| Excerpted passage |

— Start —

OK, I finally cracked the nut.  It was indeed an ssh issue, and the missing
piece was that the user had to be able to ssh to himself WITHIN THE SAME
NODE (!?!).  In my case the submitting user is "labkey" - it's understood
that lab...@[clientnode] needs to be able to ssh to lab...@[headnode] but it
turns out he also needs to be able to ssh to lab...@[clientnode].  This
seems odd to me, but that's how it is.  I suppose there might be a config
tweak for that somewhere.  Anyway, I just repeated the steps for
establishing ssh trust between lab...@clientnode and lab...@headnode for
lab...@clientnode and lab...@clientnode and it's all good.  One might have
guessed that this trust relationship was implicit, but it isn't - you have
to add labkey's rsa public key to ~labkey/.ssh/authorized_keys, and update
~labkey/.ssh/known_hosts to include our own hostname.

strace -f on the client node was instrumental in figuring this out, as well
as messing around in the perl scripts on the server node.  ssldump was
handy, too.

Thanks to Martin and Jim for the pointers.  If you're reading this in an
effort to solve a similar problem you might be interested to see my scripts
for configuring a simple globus+torque cluster on EC2 at
https://hedgehog.fhcrc.org/tor/stedi/trunk/AWS_EC2 .

Brian

On Fri, Dec 4, 2009 at 8:42 AM, Brian Pratt <brian.pr...@insilicos.com>wrote:

> Martin,
>
> Thanks for that tip and the link to some very useful notes.  I'd started
> poking around in that perl module last night and it looks like maybe the
> problem is actually to do with ssh between agents within the same globus
> node, so my ssh trust relationships are not yet quite as comprehensive as
> they need to be.  I will certainly post the solution here when I crack the
> nut.  I've found lots of posts out there of folks with similar sounding
> problems but no resolution, we'll try to fix that here.  Of course there are
> as many ways to go afoul as there are clusters, but we must leave bread
> crumbs where we can...
> Brian
>   On Thu, Dec 3, 2009 at 7:05 PM, Martin Feller <fel...@mcs.anl.gov>wrote:
>
>> Brian,
>>
>> The PBS job manager module is
>> $GLOBUS_LOCATION/lib/perl/Globus/GRAM/JobManager/pbs.pm
>>
>> I remember that I had this or a similar problem once too, but can't
>> seem to find notes about it (sad, i know).
>> Here's some information about the Perl code which is called by the Java
>> pieces of ws-gram to submit the job to the local resource manager.
>>
>> http://www.mcs.anl.gov/~feller/Globus/technicalStuff/Gram/perl/
>>
>> While this does not help directly, it may help in debugging.

— End —

| Set of tasks |
- a) Answer these from the ssh trust thread, one per line:
(i) What is the name of the user who submits the jobs?
(ii) What command, run on the client node, helped figure out the problem?
(iii) What path does Martin give for the PBS job manager module?
- b) Put this sentence from the ssh trust thread into German: "This seems odd to me, but that's how it is."
- c) Write out the part of the ssh trust thread starting with "On Fri, Dec" and going on through "where we can...".
The listing after this has nothing to do with any of it.

| Source data |

— Start —

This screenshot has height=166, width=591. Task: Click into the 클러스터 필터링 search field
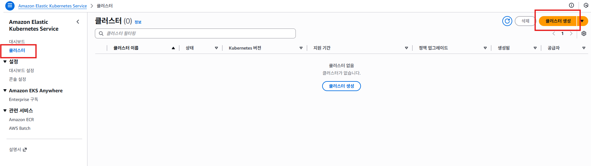click(x=198, y=33)
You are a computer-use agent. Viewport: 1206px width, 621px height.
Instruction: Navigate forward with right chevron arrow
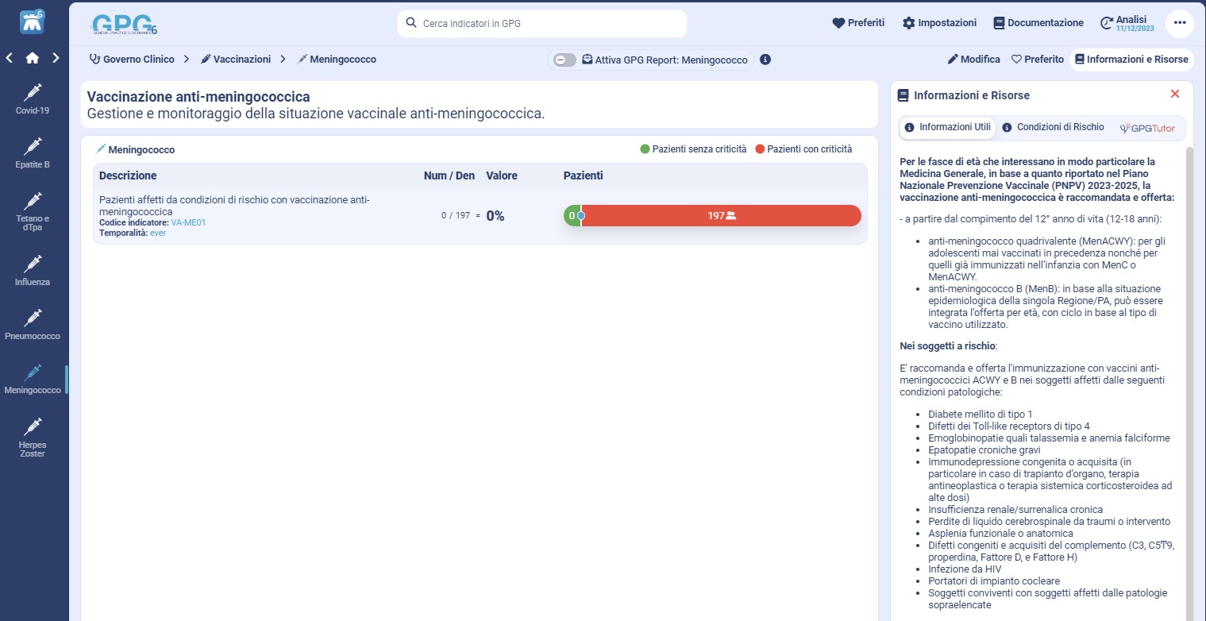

— End —

| Solutions below |
- a)
(i) labkey
(ii) strace -f
(iii) $GLOBUS_LOCATION/lib/perl/Globus/GRAM/JobManager/pbs.pm

- b) Das kommt mir seltsam vor, aber so ist es nun mal.

- c)
On Fri, Dec 4, 2009 at 8:42 AM, Brian Pratt <brian.pr...@insilicos.com>wrote:

> Martin,
>
> Thanks for that tip and the link to some very useful notes.  I'd started
> poking around in that perl module last night and it looks like maybe the
> problem is actually to do with ssh between agents within the same globus
> node, so my ssh trust relationships are not yet quite as comprehensive as
> they need to be.  I will certainly post the solution here when I crack the
> nut.  I've found lots of posts out there of folks with similar sounding
> problems but no resolution, we'll try to fix that here.  Of course there are
> as many ways to go afoul as there are clusters, but we must leave bread
> crumbs where we can...